The task: Update the data below by changing "column header" to "column title", with everything else unchanged. Omit the pictures from your answer.
** BEGIN Working data **
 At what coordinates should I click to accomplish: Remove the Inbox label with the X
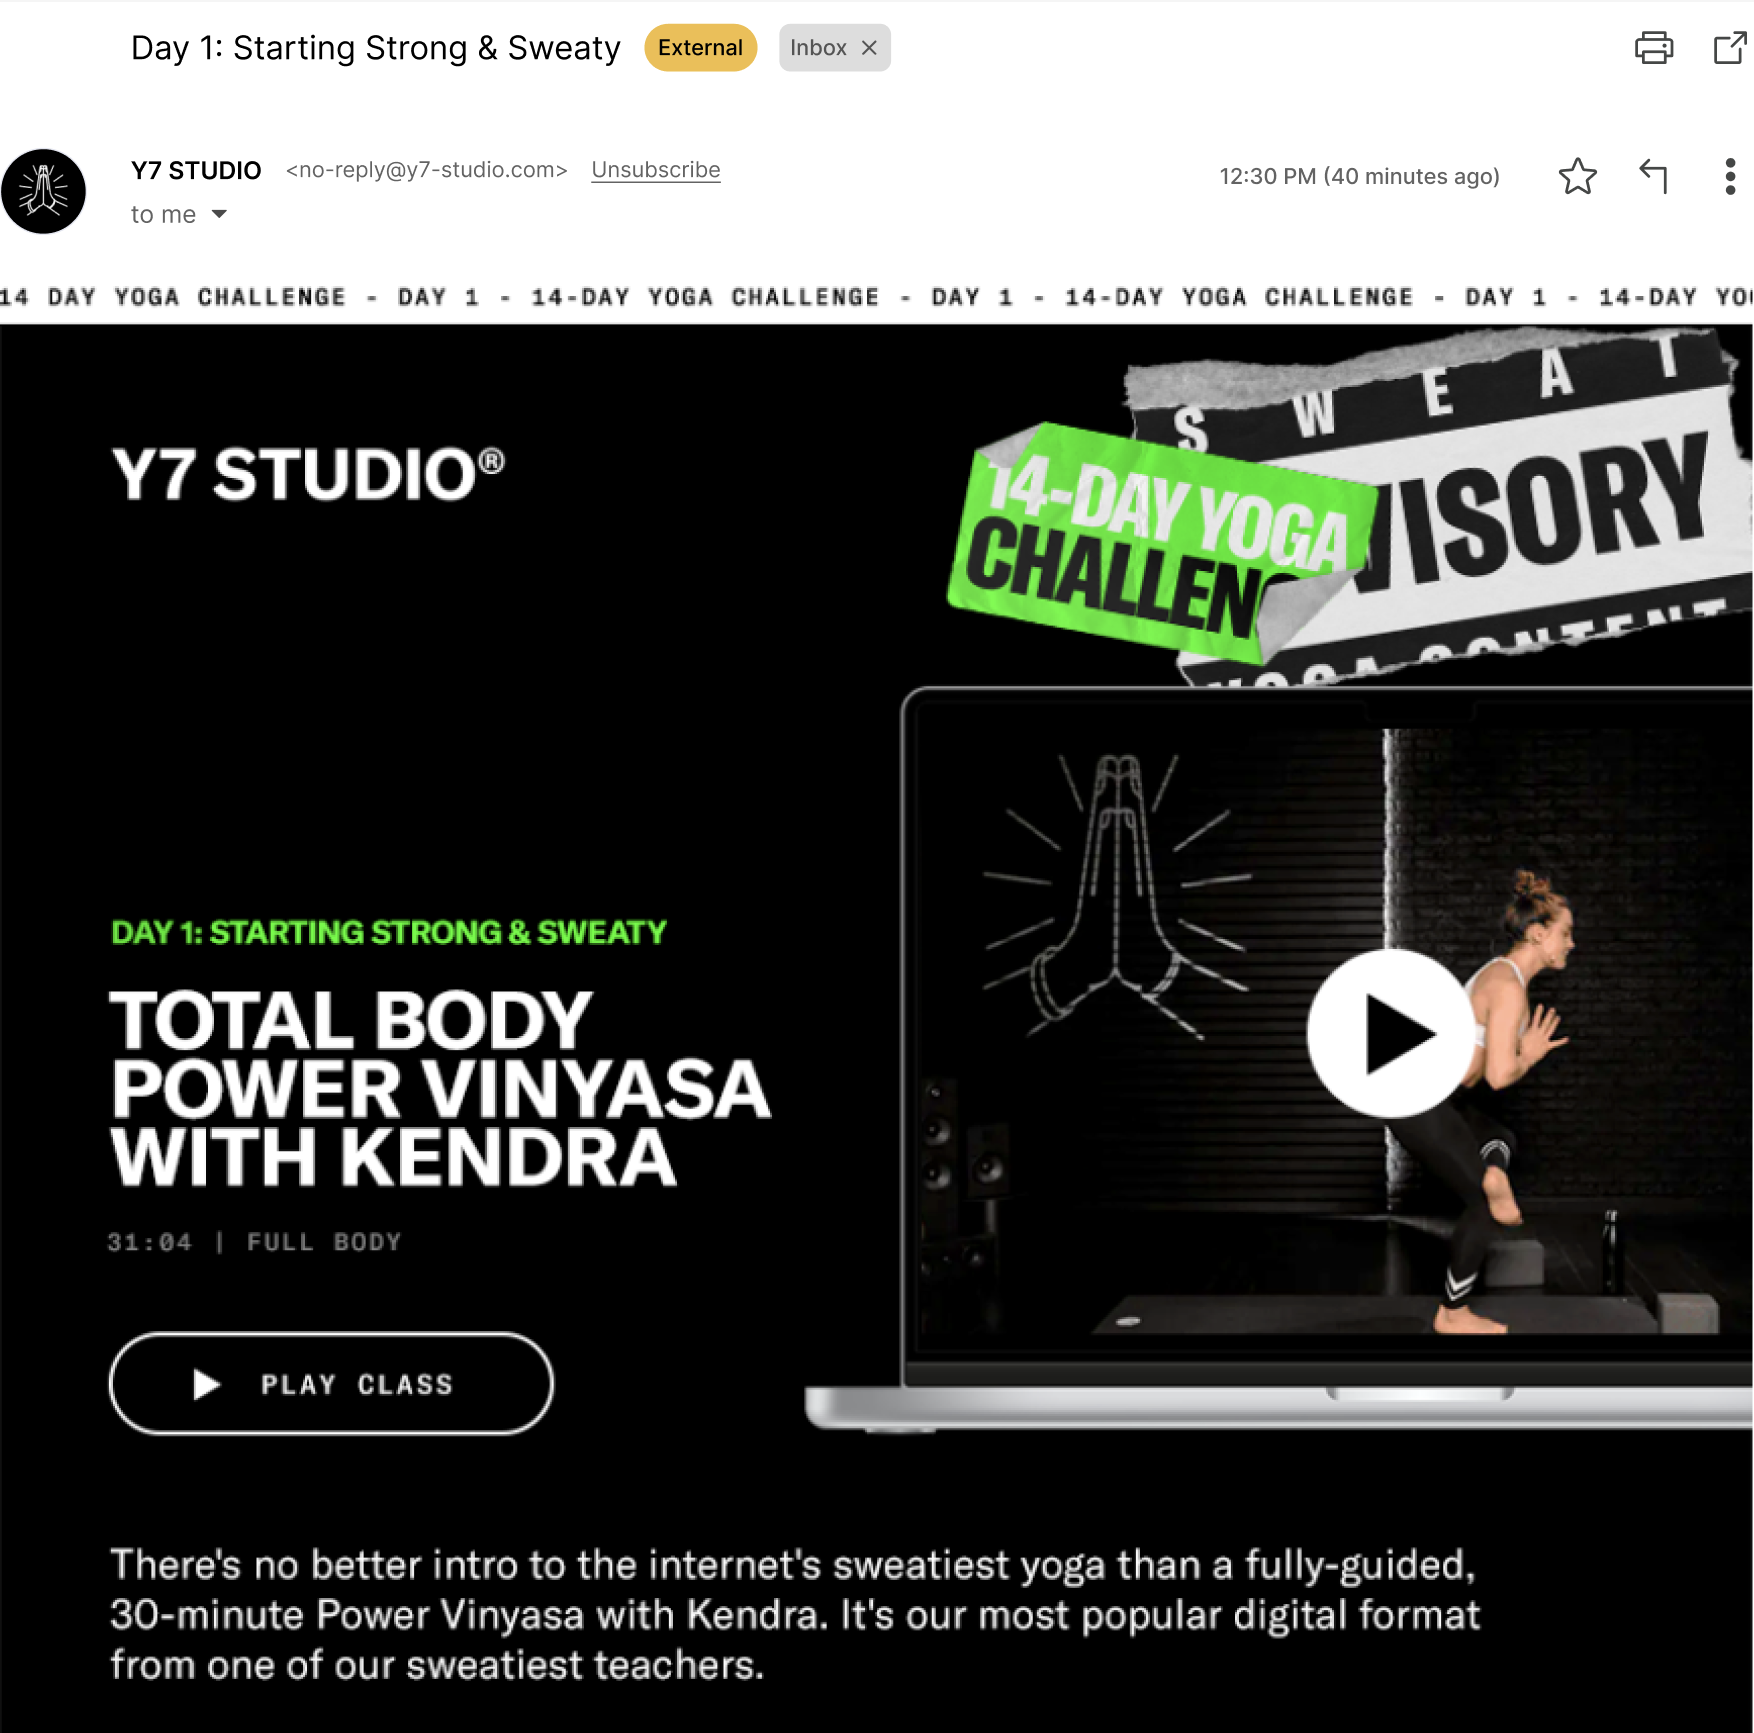click(869, 48)
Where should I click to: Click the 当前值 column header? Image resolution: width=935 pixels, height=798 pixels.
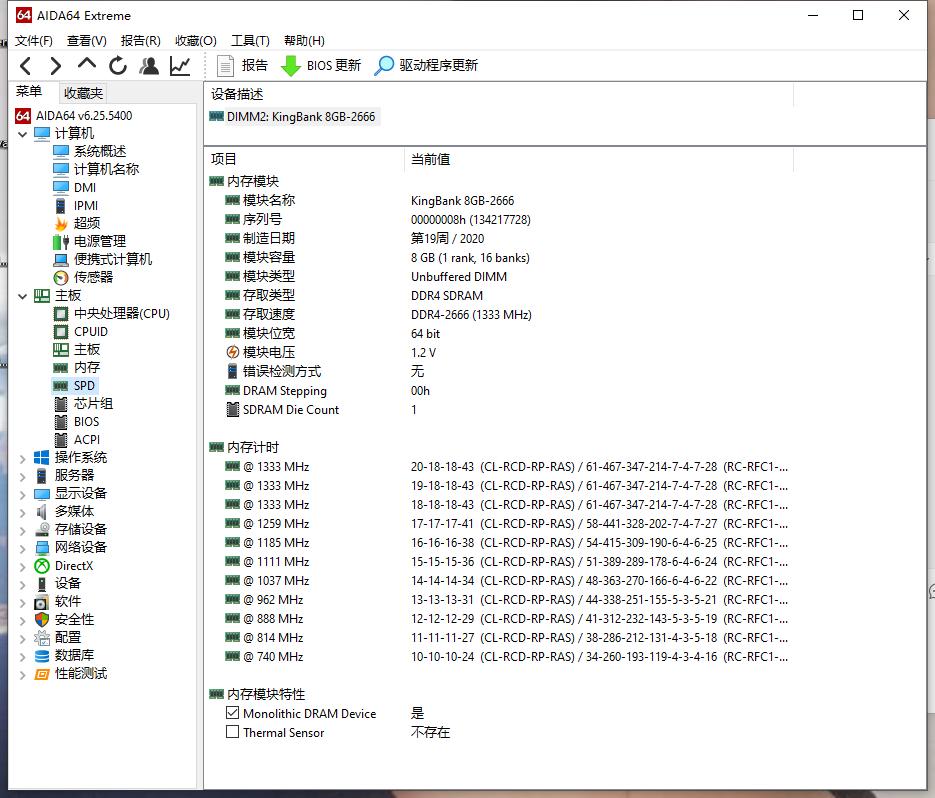[x=430, y=159]
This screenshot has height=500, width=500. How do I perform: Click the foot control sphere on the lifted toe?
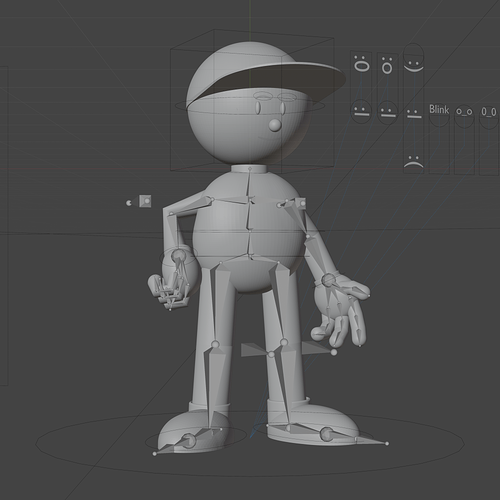click(x=188, y=441)
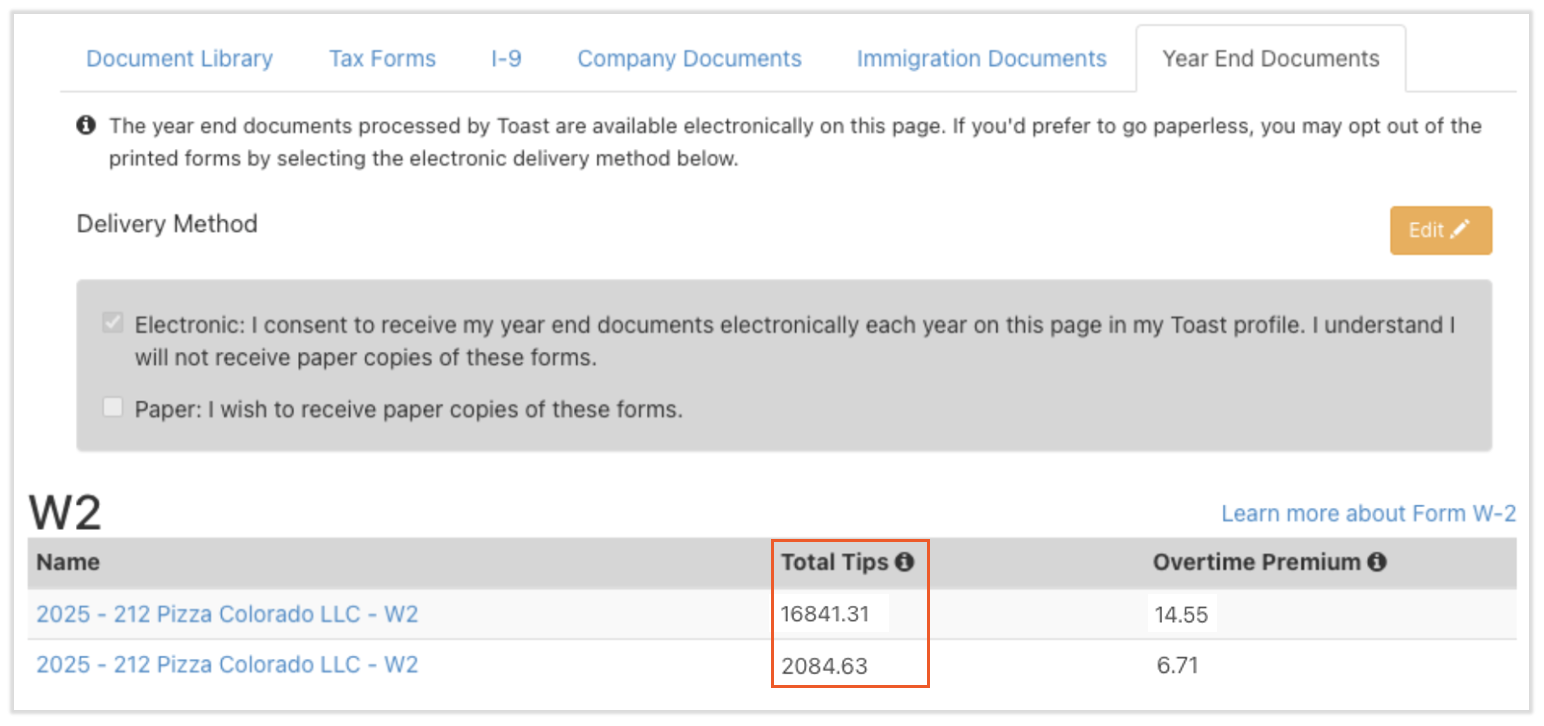The height and width of the screenshot is (726, 1544).
Task: Select the 14.55 overtime premium value
Action: (x=1181, y=615)
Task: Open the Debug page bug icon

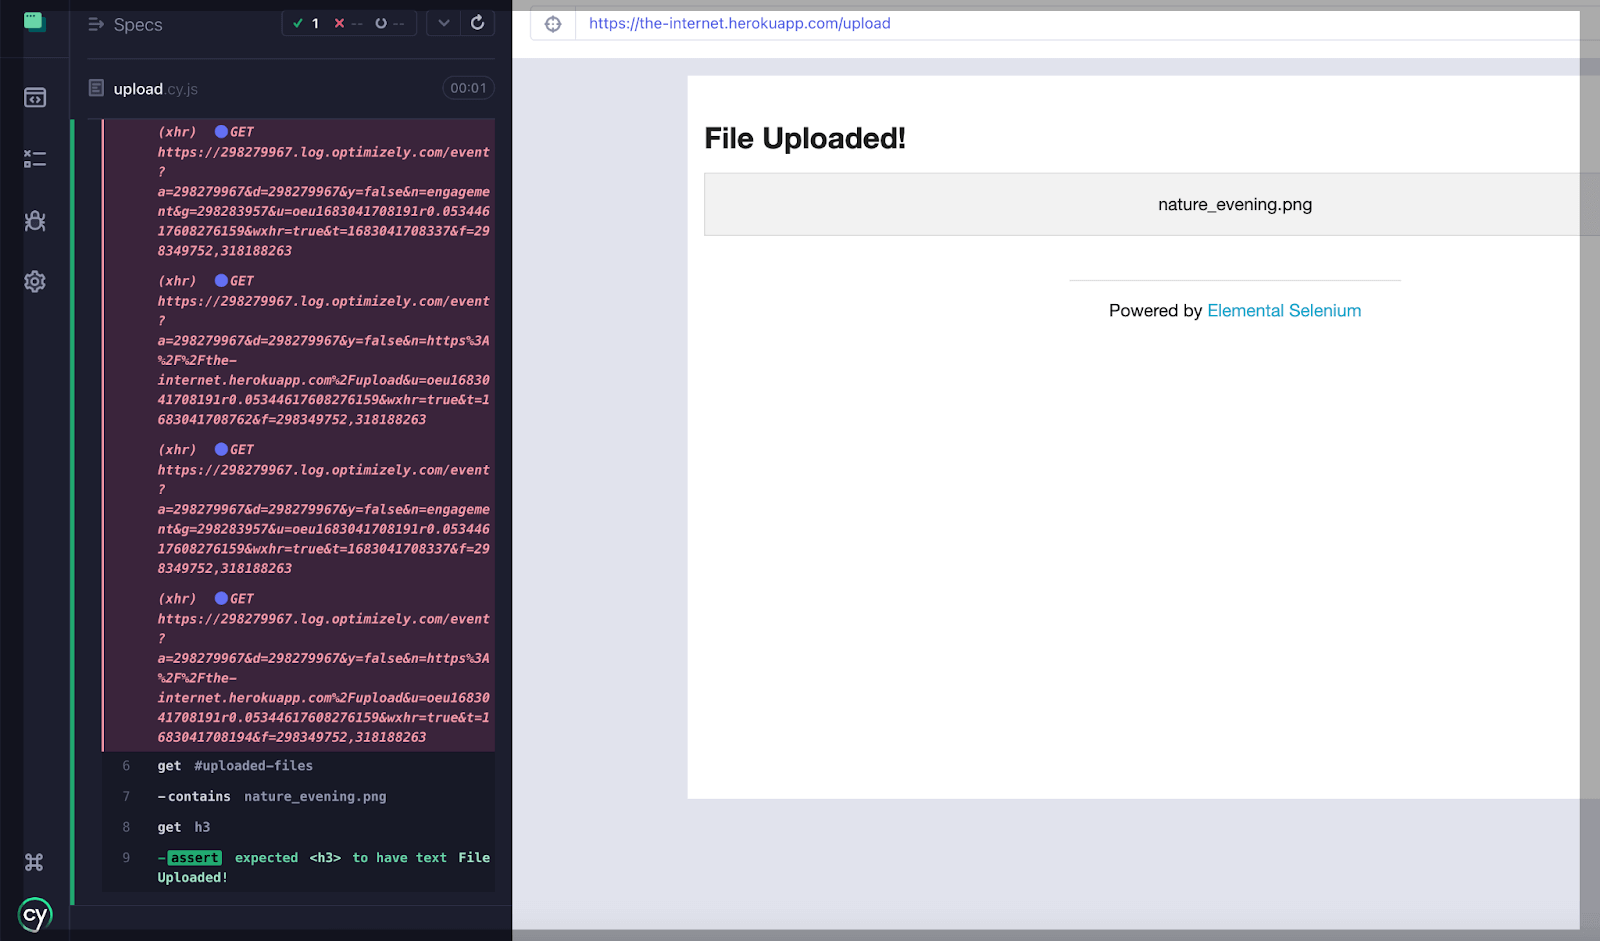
** END Working data **
Complete answer:
 At what coordinates should I click to accomplish: Remove the Inbox label with the X
click(869, 48)
Where should I click to: Click the 当前值 column title? Image resolution: width=935 pixels, height=798 pixels.
[x=430, y=159]
This screenshot has height=500, width=500. How do I perform: Click the foot control sphere on the lifted toe?
click(x=188, y=441)
The height and width of the screenshot is (726, 1544).
Task: Select the 14.55 overtime premium value
Action: (x=1181, y=615)
Task: Open the Debug page bug icon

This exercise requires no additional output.